▶ [Given passage]:
Begin
Her Twentieth Century:
The Postmodern Cinema of
Ildikó Enyedi1

Katherine Gyékényesi Gatto

Like a New Age novel, the Hungarian director Ildikó Enyedi's debut film, My Twentieth Century (Az én XX. századom), takes the viewer on a serendipitous journey through time and space, into a multiplicity of settings, seemingly unrelated. Yet this mélange of science, art, feminism, and history, like the New Age philosophy of synchronicity,2 does possess a basic idea which is expressed at the end of the film, through the message that Thomas Edison sends around the world in his first experiment with the telegraph: the world is magnificent, and mankind who has learned how to shape it, is also magnificent. Filmed in documentary black and white, and framed in the manner of the silent movies, the picture is a rich, dramatic canvas of chiaroscuro, illuminating in exaggerated fashion the duality of creation through images such as a contrasting pair of black and white horses, a pair of ducks swimming, a set of twins, pointing subconsciously or consciously to the director's affinity to portray the yin and yang of the cosmos from a masculine perspective, i.e., through binary oppositions,3 a limited and limiting view of reality which Enyedi actually seeks to subvert.

The multifarious elements of life and existence are conveyed through the geographic shifts from New Jersey to Budapest, to Paris, to Burma, to Hamburg, to New York, to Austria, to Tokyo and through the passage of the years 1880 to 1900. Even God has an unusually feminine /feminist role in the film as a group of twinkling, chattering, female stars who address mortals from their celestial abode, commenting, sighing, encouraging, laughing in their tinkling bell-like voiceovers.

Enyedi's wonderment at the endless mysteries of the universe and the human soul is expressed through concrete characters and a quirkily original story line. The film deals with the adventures of identical twin girls, Dora and Lili, born in 1880 in Budapest, to a poverty stricken young mother in a chilly hovel, reminiscent of the kind of setting into which D.W. Griffith might have placed Dorothy and Lillian Gish.4 The birth vignette contrasts dramatically with the truly momentous occasion of the age shown in the previous scene-that of Thomas Edison switching on the world's first string of outdoor Christmas lights in Menlo Park, New Jersey. Both events represent new beginnings, one a product of man-controlled science, the other, a product of female nature-both miracles. We behold the awe and amazement in the faces of the crowd staring at the display of lights, and the expression of utter joy and marvel on the face of the new mother. It is these two threads, the miracle of female produced life, and the miracle of male produced science that form the warp and woof of Enyedi's turn of the century film tapestry.
End
▶ [Information supplied]:
Begin
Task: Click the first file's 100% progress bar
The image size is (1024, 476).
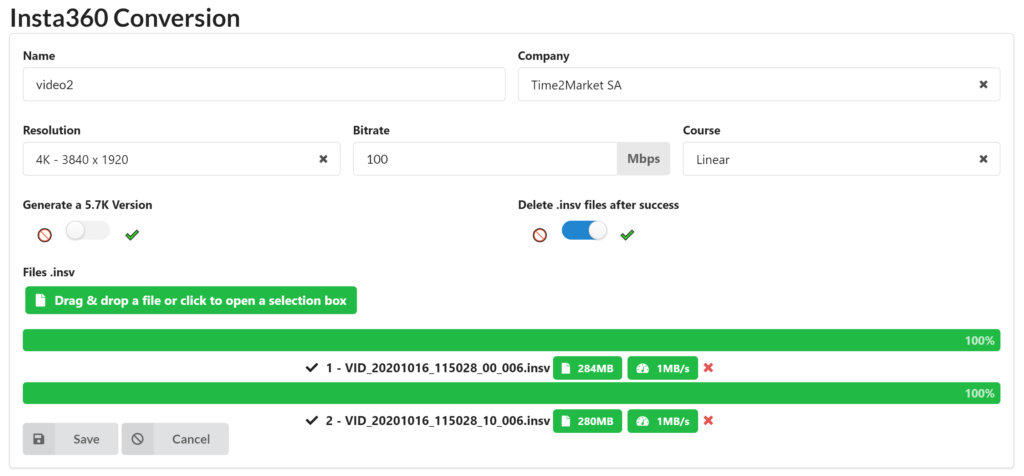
End
▶ [Tasks to complete]:
**a.** Write out the Enyedi essay word for word, between "The multifarious elements" and "tinkling bell-like voiceovers.", inclusive.
**b.** Render this sentence from the Enyedi essay in Spanish: "Enyedi's wonderment at the endless mysteries of the universe and the human soul is expressed through concrete characters and a quirkily original story line."
Work from the Enyedi essay alone.

▶ [Response list]:
**a.**
The multifarious elements of life and existence are conveyed through the geographic shifts from New Jersey to Budapest, to Paris, to Burma, to Hamburg, to New York, to Austria, to Tokyo and through the passage of the years 1880 to 1900. Even God has an unusually feminine /feminist role in the film as a group of twinkling, chattering, female stars who address mortals from their celestial abode, commenting, sighing, encouraging, laughing in their tinkling bell-like voiceovers.

**b.** El asombro de Enyedi ante los misterios infinitos del universo y del alma humana se expresa a través de personajes concretos y de un argumento de una originalidad peculiar.